Python generators define a protocol of __next__(), send(value), throw(type, val, tb), and close(). The state machine is fully generated; you have no control over lifecycle boundaries. Python 3.5 extended this to async def/await with event loops layered on top. The protocol is fixed by the language.

Rust’s async fn compiles to a state machine implementing the Future trait, with a single polling method:

trait Future {
    type Output;
    fn poll(self: Pin<&mut Self>, cx: &mut Context<'_>) -> Poll<Self::Output>;
}

Executors poll the future; the future registers a Waker; the executor re-polls when notified. The Pin<&mut Self> requirement exists because Rust futures can contain self-references, a future holding a pointer into its own local variables, which would be unsound if the future moved in memory. C++ coroutine frames are heap-allocated, making the handle a stable pointer, so the self-reference problem does not arise in the same way. Rust’s model is leaner to use than C++‘s promise protocol, but less extensible.

Go goroutines are stackful. A goroutine gets a real stack starting around 2 KB, growing dynamically as needed. The runtime’s M:N scheduler multiplexes goroutines over a thread pool using work-stealing. You write blocking code; the scheduler parks the goroutine transparently when it blocks on I/O. There is no async/await coloring, no protocol to implement, and no promise type. Each goroutine carries a full stack, and context switches cost more than stackless resumption, though far less than OS thread switches.

These represent distinct positions in the same design space. Go optimizes for programmer transparency. Rust fixes a minimal protocol and relies on the executor ecosystem. C++ gives maximum control to library authors at the cost of requiring them to understand and correctly implement the protocol.

The Library Layer and What Is Standardized

Lewis Baker’s cppcoro library established the patterns that became standard practice for C++20 coroutine library authors: task<T> as a lazy single-use coroutine, async_generator<T> for asynchronous sequences, and the correct use of symmetric transfer in final_suspend. The library predates broad understanding of these patterns and made them concrete before they were widely understood.

C++23 standardized std::generator<T>, a synchronous generator that requires no user-written promise type. Its co_yield std::ranges::elements_of(sub) form handles recursive generators with an internal stack, making tree traversal and other recursive yields correct without blowing the call stack:

std::generator<int> iota(int start) {
    while (true) co_yield start++;
}

for (int x : iota(1) | std::views::take(5))
    std::cout << x << ' '; // 1 2 3 4 5

std::generator is a range and a view, composing naturally with the rest of the ranges machinery. Most application code that needs a synchronous generator should use it rather than writing a custom promise type.
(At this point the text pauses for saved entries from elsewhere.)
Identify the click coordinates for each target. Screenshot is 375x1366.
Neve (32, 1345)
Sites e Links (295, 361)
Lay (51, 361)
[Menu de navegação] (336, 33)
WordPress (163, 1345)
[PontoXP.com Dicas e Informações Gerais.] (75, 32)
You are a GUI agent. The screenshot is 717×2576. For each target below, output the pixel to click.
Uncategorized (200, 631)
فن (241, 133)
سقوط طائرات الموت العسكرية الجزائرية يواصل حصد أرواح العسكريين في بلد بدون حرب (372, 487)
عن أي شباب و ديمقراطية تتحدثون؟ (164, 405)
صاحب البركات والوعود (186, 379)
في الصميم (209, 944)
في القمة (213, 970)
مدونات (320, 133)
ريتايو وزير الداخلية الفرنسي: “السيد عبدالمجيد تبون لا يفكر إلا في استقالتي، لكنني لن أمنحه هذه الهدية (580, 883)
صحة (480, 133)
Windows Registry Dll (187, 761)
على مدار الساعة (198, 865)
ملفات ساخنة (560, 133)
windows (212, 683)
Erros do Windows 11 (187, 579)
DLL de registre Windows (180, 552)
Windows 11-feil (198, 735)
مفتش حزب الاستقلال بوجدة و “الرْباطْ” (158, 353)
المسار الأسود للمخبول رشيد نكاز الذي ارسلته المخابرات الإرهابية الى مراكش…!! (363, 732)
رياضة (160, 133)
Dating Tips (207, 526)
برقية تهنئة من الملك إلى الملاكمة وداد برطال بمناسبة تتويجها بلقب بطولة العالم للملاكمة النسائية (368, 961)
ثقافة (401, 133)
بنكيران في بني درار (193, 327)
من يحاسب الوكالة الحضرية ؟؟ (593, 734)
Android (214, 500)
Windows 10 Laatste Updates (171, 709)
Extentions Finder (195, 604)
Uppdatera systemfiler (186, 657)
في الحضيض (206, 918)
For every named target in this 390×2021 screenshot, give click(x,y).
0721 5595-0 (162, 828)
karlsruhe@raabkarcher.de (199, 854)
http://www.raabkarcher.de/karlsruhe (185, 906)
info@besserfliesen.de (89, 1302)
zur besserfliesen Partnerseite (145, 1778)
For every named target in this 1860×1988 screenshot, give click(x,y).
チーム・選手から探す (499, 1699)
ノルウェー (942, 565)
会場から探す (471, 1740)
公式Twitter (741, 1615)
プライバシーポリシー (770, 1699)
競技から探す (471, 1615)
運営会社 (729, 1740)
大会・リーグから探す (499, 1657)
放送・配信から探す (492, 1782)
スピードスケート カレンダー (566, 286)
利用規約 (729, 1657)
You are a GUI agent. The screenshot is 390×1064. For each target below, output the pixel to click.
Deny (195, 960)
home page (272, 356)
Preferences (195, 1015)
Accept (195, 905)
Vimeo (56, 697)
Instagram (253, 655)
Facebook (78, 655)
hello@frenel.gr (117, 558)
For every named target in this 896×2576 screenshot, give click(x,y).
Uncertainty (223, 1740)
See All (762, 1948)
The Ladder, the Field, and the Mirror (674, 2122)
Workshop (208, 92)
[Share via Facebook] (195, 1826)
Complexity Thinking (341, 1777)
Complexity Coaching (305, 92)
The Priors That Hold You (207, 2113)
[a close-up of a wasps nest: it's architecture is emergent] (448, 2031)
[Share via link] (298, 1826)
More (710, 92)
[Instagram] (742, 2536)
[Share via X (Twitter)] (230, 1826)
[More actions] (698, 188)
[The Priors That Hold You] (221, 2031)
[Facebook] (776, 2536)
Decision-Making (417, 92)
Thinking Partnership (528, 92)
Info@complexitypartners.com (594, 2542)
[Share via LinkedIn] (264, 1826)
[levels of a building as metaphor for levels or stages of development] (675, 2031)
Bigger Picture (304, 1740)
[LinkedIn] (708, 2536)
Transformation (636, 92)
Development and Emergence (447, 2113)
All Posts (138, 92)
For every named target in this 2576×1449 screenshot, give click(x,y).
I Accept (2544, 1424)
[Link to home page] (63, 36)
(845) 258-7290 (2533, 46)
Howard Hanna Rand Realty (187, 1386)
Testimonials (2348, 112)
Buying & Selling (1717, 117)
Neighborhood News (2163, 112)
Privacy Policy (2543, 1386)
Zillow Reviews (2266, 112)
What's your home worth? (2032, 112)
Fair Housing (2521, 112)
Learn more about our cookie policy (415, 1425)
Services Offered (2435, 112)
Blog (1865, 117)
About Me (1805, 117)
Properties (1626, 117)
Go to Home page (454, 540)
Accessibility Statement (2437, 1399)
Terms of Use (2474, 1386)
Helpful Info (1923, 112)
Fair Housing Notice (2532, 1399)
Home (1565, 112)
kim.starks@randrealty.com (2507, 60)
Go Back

Future standardization work, including P2300 for std::execution and various async I/O proposals, continues moving toward giving C++ what Python and Go provide without baking in choices that turn out to be wrong for some use cases. C++ is arriving at the same destination more deliberately, preserving the flexibility to build correct schedulers and executors in library code.

The Boilerplate Is the Interface

The promise_type protocol, the awaitable contract with its await_ready/await_suspend/await_resume methods, and the explicit lifecycle hooks are not implementation details the standard chose to expose by accident. They are the extension points through which you build async runtimes, schedulers, generator frameworks, and domain-specific suspension policies. Once you know what each method does, the boilerplate becomes a precise interface specification rather than ceremony.

In practice, most application code should use std::generator, cppcoro::task, or the async framework in your stack rather than implementing promise types from scratch. But the Chunawala deep dive covers exactly what those frameworks are doing underneath, and knowing that makes you a better user of them and gives you the vocabulary to go one level deeper when the framework does not provide what you need.